■ **Instructions for the task**:
Please transcribe the data that follows without the pictures, keeping every word the same.

■ **Available data**:
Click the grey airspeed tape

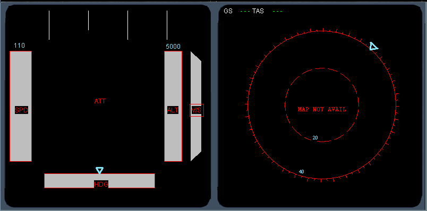[x=21, y=107]
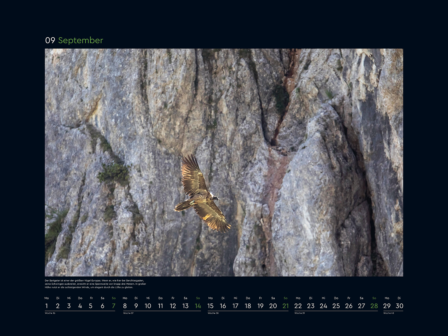Viewport: 448px width, 336px height.
Task: Click the September month heading
Action: pyautogui.click(x=80, y=40)
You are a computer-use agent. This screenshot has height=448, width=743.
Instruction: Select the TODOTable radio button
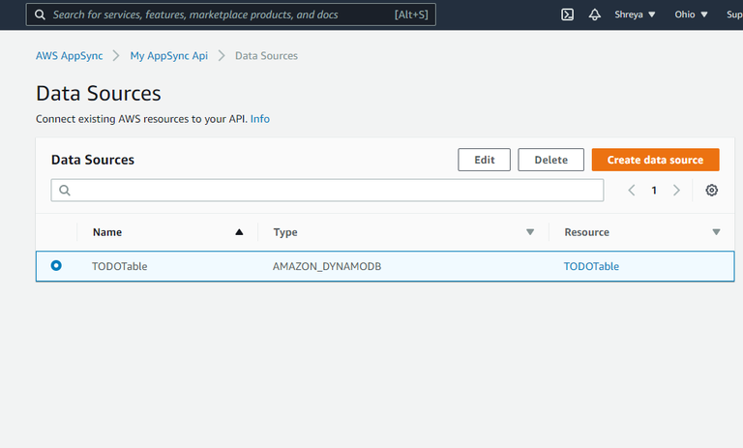pos(56,265)
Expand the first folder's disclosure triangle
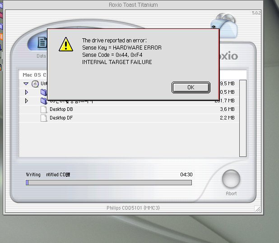 point(27,92)
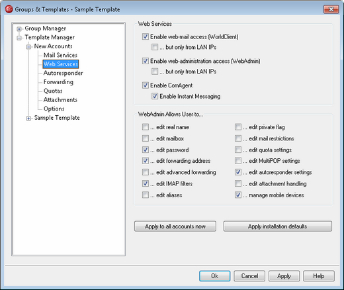Viewport: 344px width, 290px height.
Task: Toggle Enable ComAgent checkbox
Action: click(146, 85)
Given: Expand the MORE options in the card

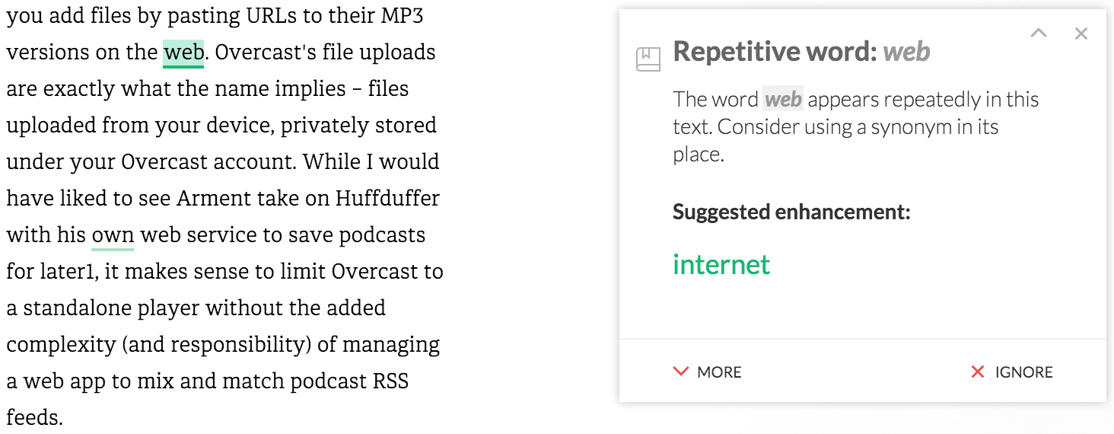Looking at the screenshot, I should (708, 372).
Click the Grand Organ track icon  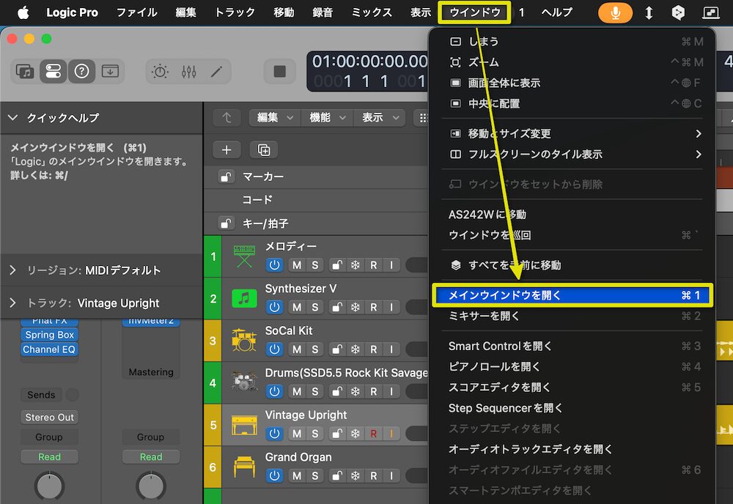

■ **Response box**:
Click the grey airspeed tape

[x=21, y=107]
Viewport: 448px width, 336px height.
Task: Click the September month heading
Action: pyautogui.click(x=80, y=40)
You are a computer-use agent. This screenshot has height=448, width=743.
Instruction: Select the TODOTable radio button
pos(56,265)
Expand the first folder's disclosure triangle
 point(27,92)
Viewport: 344px width, 290px height.
Task: Toggle Enable ComAgent checkbox
Action: click(146, 85)
Given: Expand the MORE options in the card

Looking at the screenshot, I should (708, 372).
Click the Grand Organ track icon  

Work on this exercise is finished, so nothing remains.